• **OBJECTIVES**:
A) In the passage on counting prime gaps, why is $A_{2,2}$ equal to zero?
B) Write the next part of the passage on counting prime gaps, starting after its final line.

— start SELECTED TEXT —

The presence of the $A_{d,1}$ factor in (\ref{N-asymptotics2})
indicates that, in order to make $N(x,d)$ huge, it is preferable for $d$
to have many small prime factors. On the other hand, the $\exp(-2d/\log{t})$
term in the integrand tells us that amongst all $d$ that produce the same
value for $A_{d,1}$, the smallest one wins. More precisely, let
\begin{eqnarray*}
  2d_1 &=& 2^{a_0} p_1^{a_1} \ldots p_j^{a_j} \\
  2d_2 &=& 2 p_1 \ldots p_j \\
  2d_3 &=& 2 \cdot 3 \cdot \ldots q_j
\end{eqnarray*}
where $a_i \geq 1$, where the $p_i$'s are odd primes, and where 
$q_j$ is the $j$th odd prime ($q_1=3,q_2=5,\ldots$). 
Note that $d_3 \leq d_2 \leq d_1$. 

Formula (\ref{N-asymptotics2}) tells us that, for $d_3$
sufficiently large, we should expect $N(x,d_2) \geq N(x,d_1)$
(because $A_{d_2,1}=A_{d_1,1}$ but $d_2 \leq d_1$), and 
$N(x,d_3) \geq N(x,d_2)$ (because  $A_{d_3,1} \geq A_{d_2,1}$
and $d_3 < d_2$). So we see that primorials are favored.

Furthermore, integrating (\ref{N-asymptotics2}) by parts, we find that
$N(x, 3 \cdot \ldots q_{j+1})$ should begin to overtake
$N(x, 3 \cdot \ldots q_j)$ {\em roughly} when 
\begin{displaymath}
   \frac{q_{j+1}-1}{q_{j+1}-2} 
   \exp\left( 
          \frac{-2 \cdot 3 \cdot \ldots q_{j+1}}{\log{x}}
       \right) >
    \exp\left( 
          \frac{-2 \cdot 3 \cdot \ldots q_j}{\log{x}}
       \right)
\end{displaymath}
i.e. roughly when
\begin{displaymath}
   x > \exp(2 \cdot 3 \cdot \ldots q_j \cdot (q_{j+1}-1)(q_{j+1}-2)).
\end{displaymath}

These considerations justify Conjecture 1, at least for sufficiently
large gaps (and very large $x$). 
For smaller $d$, rather than using (\ref{N-asymptotics2}), we
could use the first few terms of (\ref{N-asymptotics}) to study
$N(x,d)$.

For example, $A_{1,1}=A_{2,1}$, and $A_{2,2}=0$ (since there are
no triplets of primes $p, p+2, p+4$ other than $3,5,7$).
Hence both both $N(x,1)$ and $N(x,2)$ should be very close to
\begin{displaymath}
   A_{1,1} \int_2^x \frac{dt}{\log^2{t}}.
\end{displaymath}
This explains why 4 also appears as a champion.

%xxx... 
%Perhaps we should say that N(x,1) and N(x,2) should differ by
%something of order sqrt(x)? However...
%Marek has done some computations (at my (Andrew's) urging)

— end SELECTED TEXT —
— start DATASET ENTRIES —

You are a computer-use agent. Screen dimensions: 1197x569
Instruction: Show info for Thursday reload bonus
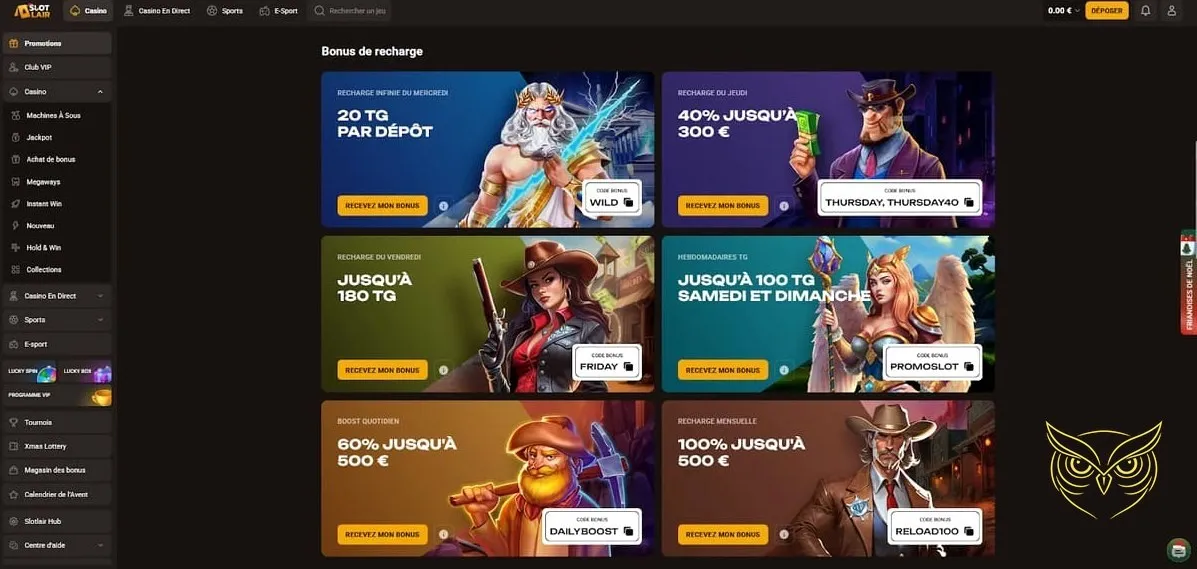(x=783, y=205)
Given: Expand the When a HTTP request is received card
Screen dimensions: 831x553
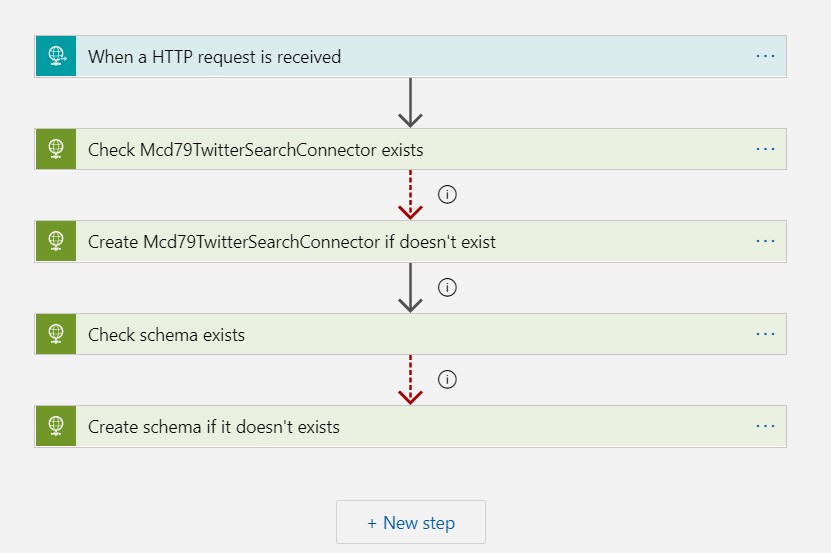Looking at the screenshot, I should (x=400, y=57).
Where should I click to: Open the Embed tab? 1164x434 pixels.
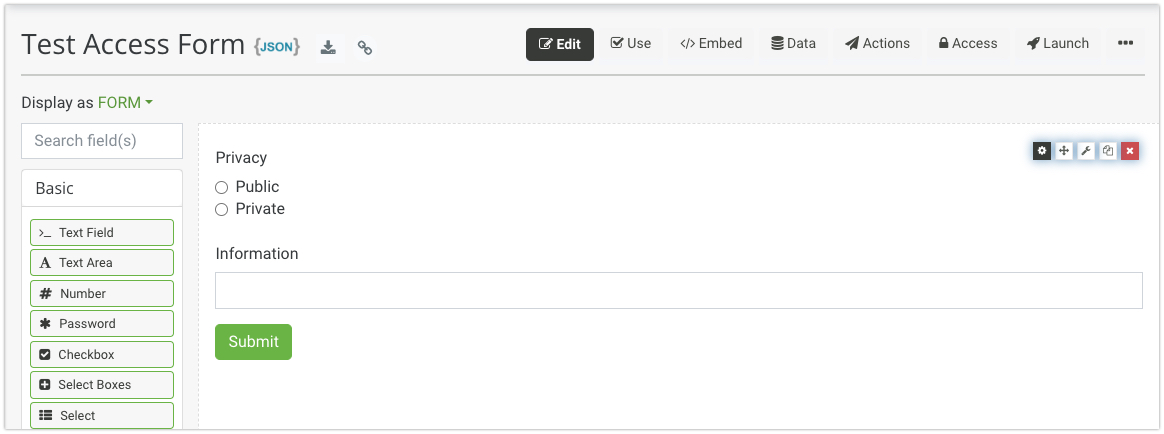click(x=711, y=44)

— end DATASET ENTRIES —

• **EXPECTED ANSWERS**:
A) There are no triplets of primes $p, p+2, p+4$ other than $3, 5, 7$.

B)
%on the pi_2(x) - pi_4(x) (where pi_4(x) is the number of "cousins"),
%and this difference is considerably smaller than the difference
%between either pi_2(x) or pi_4(x) and the leading term of their
%asymptotic expansion, c_2*Li_2(x).

We can also determine roughly when 30 will take over from 6 as Champion,
and when 210 will first beat 30.
Using the coefficients from~\cite{Brent} to compute~(\ref{N-asymptotics}) 
with all the terms ($M=2$ when $2d=6$ and $M=8$ when $2d=30$), we
find that 30 should take over as Champion roughly at $x=1.7427\cdot10^{35}$.
Further, taking $M=4$ terms in~(\ref{N-asymptotics}), predicts that 210 will 
first begin to beat 30 sometime in the interval $10^{425} < x < 10^{426}$.
Numerical experimentation substantiates these claims.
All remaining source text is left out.